Germany plans to create a public pension fund modeled on Sweden’s, investing pension contributions in capital markets
Executive summary: Chancellor Friedrich Merz endorsed a proposal to invest a share of pension contributions in the stock and bond markets, with the goal of establishing a Swedish‑style public pension fund in Germany. The move could reshape Germany’s pension financing, increase exposure to equity markets, affect long‑term fiscal sustainability, and redirect substantial savings into domestic and European capital markets. German federal government (Chancellor Friedrich Merz, Ministry of Labour and Social Affairs), pension administrations, potential asset managers, and the Swedish AP‑fund model as reference. Draft legislation will be prepared, followed by stakeholder consultations with unions and employer groups, a possible pilot allocation to equities, and a parliamentary vote later in 2026.

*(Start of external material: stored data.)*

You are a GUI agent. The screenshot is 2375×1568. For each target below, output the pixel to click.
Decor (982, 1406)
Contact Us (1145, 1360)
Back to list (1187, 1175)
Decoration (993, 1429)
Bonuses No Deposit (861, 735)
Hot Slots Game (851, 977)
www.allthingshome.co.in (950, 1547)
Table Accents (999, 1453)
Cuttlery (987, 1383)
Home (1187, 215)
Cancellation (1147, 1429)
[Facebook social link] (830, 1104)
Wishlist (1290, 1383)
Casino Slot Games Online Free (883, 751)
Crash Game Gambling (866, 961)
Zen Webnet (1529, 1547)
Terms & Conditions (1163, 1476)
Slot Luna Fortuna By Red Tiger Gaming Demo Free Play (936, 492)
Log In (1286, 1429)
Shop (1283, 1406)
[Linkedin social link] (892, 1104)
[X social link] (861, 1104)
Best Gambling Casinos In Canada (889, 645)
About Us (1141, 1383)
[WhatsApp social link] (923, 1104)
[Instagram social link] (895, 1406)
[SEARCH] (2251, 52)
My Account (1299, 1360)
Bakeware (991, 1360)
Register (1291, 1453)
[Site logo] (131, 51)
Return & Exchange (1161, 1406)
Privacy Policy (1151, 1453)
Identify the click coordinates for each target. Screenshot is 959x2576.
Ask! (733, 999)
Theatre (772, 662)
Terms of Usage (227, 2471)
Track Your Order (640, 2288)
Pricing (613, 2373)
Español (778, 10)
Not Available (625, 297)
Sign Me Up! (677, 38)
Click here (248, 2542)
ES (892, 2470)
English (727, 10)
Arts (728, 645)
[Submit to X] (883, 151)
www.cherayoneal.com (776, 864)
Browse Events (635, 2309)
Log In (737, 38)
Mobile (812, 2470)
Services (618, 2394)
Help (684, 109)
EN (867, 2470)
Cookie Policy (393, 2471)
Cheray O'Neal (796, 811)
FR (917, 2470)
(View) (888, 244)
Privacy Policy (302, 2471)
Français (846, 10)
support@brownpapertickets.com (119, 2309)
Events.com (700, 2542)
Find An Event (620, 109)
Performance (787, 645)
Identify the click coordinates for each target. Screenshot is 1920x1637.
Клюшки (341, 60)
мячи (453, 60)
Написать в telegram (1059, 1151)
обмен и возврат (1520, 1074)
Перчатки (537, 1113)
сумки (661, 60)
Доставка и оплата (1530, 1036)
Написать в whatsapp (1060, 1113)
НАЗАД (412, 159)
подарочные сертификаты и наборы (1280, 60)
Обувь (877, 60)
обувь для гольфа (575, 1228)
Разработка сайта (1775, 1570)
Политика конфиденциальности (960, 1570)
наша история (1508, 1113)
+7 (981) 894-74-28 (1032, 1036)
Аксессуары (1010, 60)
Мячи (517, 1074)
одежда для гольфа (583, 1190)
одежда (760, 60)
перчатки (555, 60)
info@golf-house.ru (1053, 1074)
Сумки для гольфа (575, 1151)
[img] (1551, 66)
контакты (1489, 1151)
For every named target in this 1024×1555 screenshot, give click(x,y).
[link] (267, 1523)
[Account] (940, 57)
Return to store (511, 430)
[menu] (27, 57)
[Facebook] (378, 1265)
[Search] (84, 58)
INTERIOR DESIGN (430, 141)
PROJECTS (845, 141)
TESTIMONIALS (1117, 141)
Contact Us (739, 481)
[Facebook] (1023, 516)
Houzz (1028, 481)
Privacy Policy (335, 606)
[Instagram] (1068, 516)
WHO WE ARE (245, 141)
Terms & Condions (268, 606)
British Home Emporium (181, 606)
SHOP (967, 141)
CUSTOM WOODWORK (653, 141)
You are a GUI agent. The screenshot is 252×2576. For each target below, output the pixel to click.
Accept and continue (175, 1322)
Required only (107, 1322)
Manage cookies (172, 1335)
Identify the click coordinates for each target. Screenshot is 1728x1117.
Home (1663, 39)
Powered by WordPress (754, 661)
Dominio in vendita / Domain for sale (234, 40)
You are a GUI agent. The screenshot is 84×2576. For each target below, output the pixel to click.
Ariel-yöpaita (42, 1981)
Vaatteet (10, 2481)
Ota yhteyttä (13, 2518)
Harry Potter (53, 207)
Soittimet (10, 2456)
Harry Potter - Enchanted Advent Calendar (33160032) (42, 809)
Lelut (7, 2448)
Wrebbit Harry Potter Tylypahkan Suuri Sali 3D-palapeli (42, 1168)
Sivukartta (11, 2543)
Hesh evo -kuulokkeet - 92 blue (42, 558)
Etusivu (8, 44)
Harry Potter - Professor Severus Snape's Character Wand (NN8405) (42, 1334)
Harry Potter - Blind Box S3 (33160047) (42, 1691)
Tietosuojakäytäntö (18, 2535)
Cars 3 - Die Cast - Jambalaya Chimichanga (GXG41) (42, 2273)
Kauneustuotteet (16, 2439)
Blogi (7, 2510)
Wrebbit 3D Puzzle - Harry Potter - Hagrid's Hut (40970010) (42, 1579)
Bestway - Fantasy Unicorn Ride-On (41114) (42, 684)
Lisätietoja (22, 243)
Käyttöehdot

Chancellor Friedrich Merz backs a proposal to shift part of Germany’s pay‑as‑you‑go pension contributions into funded investments, aiming to boost returns and ensure long‑term sustainability. The plan mirrors Sweden’s AP‑funds model, where a portion of pension assets is managed in equity and bond markets. Implementing the idea would require new legislation, oversight by BaFin and EU pension regulators, and could steer significant domestic savings into European capital markets. Risks include market volatility, political opposition from labor groups, and the need for robust risk‑management frameworks.